____ The records
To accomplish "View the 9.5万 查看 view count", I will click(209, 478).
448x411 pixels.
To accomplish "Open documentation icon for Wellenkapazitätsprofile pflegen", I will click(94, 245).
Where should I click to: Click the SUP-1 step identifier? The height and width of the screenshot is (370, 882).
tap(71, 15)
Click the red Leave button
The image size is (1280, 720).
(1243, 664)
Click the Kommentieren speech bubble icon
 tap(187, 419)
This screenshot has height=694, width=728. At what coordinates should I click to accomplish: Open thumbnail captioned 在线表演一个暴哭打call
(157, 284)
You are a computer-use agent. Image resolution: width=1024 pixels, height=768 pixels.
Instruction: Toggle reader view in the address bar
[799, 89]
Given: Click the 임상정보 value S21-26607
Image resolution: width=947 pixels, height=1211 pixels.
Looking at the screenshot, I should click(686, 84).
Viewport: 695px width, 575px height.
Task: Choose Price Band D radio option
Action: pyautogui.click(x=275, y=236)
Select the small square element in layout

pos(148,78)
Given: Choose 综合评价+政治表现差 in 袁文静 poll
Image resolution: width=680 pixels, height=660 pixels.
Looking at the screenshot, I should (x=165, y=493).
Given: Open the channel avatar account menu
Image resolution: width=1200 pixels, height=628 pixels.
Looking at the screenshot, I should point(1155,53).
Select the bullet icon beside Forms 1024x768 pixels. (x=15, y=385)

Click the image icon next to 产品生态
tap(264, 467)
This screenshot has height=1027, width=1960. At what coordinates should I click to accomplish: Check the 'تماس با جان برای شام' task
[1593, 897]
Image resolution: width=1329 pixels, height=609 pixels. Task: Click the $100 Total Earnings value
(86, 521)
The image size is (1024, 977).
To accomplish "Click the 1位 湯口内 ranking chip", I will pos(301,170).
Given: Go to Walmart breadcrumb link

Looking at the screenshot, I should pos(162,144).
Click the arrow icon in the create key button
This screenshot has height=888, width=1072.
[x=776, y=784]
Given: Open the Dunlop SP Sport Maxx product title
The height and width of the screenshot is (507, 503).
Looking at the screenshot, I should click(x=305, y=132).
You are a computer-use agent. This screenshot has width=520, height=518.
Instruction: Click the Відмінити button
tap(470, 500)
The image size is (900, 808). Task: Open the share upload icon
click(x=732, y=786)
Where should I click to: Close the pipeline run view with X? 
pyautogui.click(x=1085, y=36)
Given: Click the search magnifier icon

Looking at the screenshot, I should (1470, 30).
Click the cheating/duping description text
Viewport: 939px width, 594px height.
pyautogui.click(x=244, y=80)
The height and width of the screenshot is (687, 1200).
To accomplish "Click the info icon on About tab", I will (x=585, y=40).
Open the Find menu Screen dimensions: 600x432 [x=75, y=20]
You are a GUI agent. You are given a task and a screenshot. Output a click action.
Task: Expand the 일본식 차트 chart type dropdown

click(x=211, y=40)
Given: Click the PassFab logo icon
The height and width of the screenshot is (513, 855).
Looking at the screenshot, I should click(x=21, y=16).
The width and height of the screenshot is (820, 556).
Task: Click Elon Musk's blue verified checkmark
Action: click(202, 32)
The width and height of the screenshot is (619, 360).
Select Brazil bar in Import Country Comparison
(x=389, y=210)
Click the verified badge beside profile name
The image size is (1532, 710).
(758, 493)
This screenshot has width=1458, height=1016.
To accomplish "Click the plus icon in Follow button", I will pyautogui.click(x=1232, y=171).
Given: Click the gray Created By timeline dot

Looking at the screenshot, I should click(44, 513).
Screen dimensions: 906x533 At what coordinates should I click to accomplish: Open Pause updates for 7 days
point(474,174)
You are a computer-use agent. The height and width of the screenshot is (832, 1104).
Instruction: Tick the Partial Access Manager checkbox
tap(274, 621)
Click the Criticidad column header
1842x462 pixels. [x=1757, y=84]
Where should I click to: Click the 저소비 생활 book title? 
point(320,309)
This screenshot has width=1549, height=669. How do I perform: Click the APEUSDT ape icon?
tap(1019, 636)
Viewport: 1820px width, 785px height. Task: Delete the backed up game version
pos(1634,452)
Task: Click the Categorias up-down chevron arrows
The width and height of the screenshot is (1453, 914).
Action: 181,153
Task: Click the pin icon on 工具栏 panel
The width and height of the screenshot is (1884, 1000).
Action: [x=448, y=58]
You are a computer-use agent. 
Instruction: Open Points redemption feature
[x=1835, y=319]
________
### Assignment
Write out the full set of records exactly as given.

### Task solution
To accomplish "View the 9.5万 查看 view count", I will click(209, 478).
448x411 pixels.
To accomplish "Open documentation icon for Wellenkapazitätsprofile pflegen", I will click(94, 245).
Where should I click to: Click the SUP-1 step identifier? The height and width of the screenshot is (370, 882).
tap(71, 15)
Click the red Leave button
The image size is (1280, 720).
(1243, 664)
Click the Kommentieren speech bubble icon
 tap(187, 419)
This screenshot has height=694, width=728. At what coordinates should I click to accomplish: Open thumbnail captioned 在线表演一个暴哭打call
(157, 284)
You are a computer-use agent. Image resolution: width=1024 pixels, height=768 pixels.
Instruction: Toggle reader view in the address bar
[799, 89]
Given: Click the 임상정보 value S21-26607
Image resolution: width=947 pixels, height=1211 pixels.
Looking at the screenshot, I should click(686, 84).
Viewport: 695px width, 575px height.
Task: Choose Price Band D radio option
Action: pyautogui.click(x=275, y=236)
Select the small square element in layout

pos(148,78)
Given: Choose 综合评价+政治表现差 in 袁文静 poll
Image resolution: width=680 pixels, height=660 pixels.
Looking at the screenshot, I should (x=165, y=493).
Given: Open the channel avatar account menu
Image resolution: width=1200 pixels, height=628 pixels.
Looking at the screenshot, I should point(1155,53).
Select the bullet icon beside Forms 1024x768 pixels. (x=15, y=385)

Click the image icon next to 产品生态
tap(264, 467)
This screenshot has height=1027, width=1960. At what coordinates should I click to accomplish: Check the 'تماس با جان برای شام' task
[1593, 897]
Image resolution: width=1329 pixels, height=609 pixels. Task: Click the $100 Total Earnings value
(86, 521)
The image size is (1024, 977).
To accomplish "Click the 1位 湯口内 ranking chip", I will pos(301,170).
Given: Go to Walmart breadcrumb link

Looking at the screenshot, I should pos(162,144).
Click the arrow icon in the create key button
This screenshot has height=888, width=1072.
[x=776, y=784]
Given: Open the Dunlop SP Sport Maxx product title
The height and width of the screenshot is (507, 503).
Looking at the screenshot, I should click(x=305, y=132).
You are a computer-use agent. This screenshot has width=520, height=518.
Instruction: Click the Відмінити button
tap(470, 500)
The image size is (900, 808). Task: Open the share upload icon
click(x=732, y=786)
Where should I click to: Close the pipeline run view with X? 
pyautogui.click(x=1085, y=36)
Given: Click the search magnifier icon

Looking at the screenshot, I should (1470, 30).
Click the cheating/duping description text
Viewport: 939px width, 594px height.
pyautogui.click(x=244, y=80)
The height and width of the screenshot is (687, 1200).
To accomplish "Click the info icon on About tab", I will (x=585, y=40).
Open the Find menu Screen dimensions: 600x432 [x=75, y=20]
You are a GUI agent. You are given a task and a screenshot. Output a click action.
Task: Expand the 일본식 차트 chart type dropdown

click(x=211, y=40)
Given: Click the PassFab logo icon
The height and width of the screenshot is (513, 855).
Looking at the screenshot, I should click(x=21, y=16).
The width and height of the screenshot is (820, 556).
Task: Click Elon Musk's blue verified checkmark
Action: click(202, 32)
The width and height of the screenshot is (619, 360).
Select Brazil bar in Import Country Comparison
(x=389, y=210)
Click the verified badge beside profile name
The image size is (1532, 710).
(758, 493)
This screenshot has width=1458, height=1016.
To accomplish "Click the plus icon in Follow button", I will pyautogui.click(x=1232, y=171).
Given: Click the gray Created By timeline dot

Looking at the screenshot, I should click(44, 513).
Screen dimensions: 906x533 At what coordinates should I click to accomplish: Open Pause updates for 7 days
point(474,174)
You are a computer-use agent. The height and width of the screenshot is (832, 1104).
Instruction: Tick the Partial Access Manager checkbox
tap(274, 621)
Click the Criticidad column header
1842x462 pixels. [x=1757, y=84]
Where should I click to: Click the 저소비 생활 book title? 
point(320,309)
This screenshot has width=1549, height=669. How do I perform: Click the APEUSDT ape icon?
tap(1019, 636)
Viewport: 1820px width, 785px height. Task: Delete the backed up game version
pos(1634,452)
Task: Click the Categorias up-down chevron arrows
The width and height of the screenshot is (1453, 914).
Action: 181,153
Task: Click the pin icon on 工具栏 panel
The width and height of the screenshot is (1884, 1000).
Action: [x=448, y=58]
You are a computer-use agent. 
Instruction: Open Points redemption feature
[x=1835, y=319]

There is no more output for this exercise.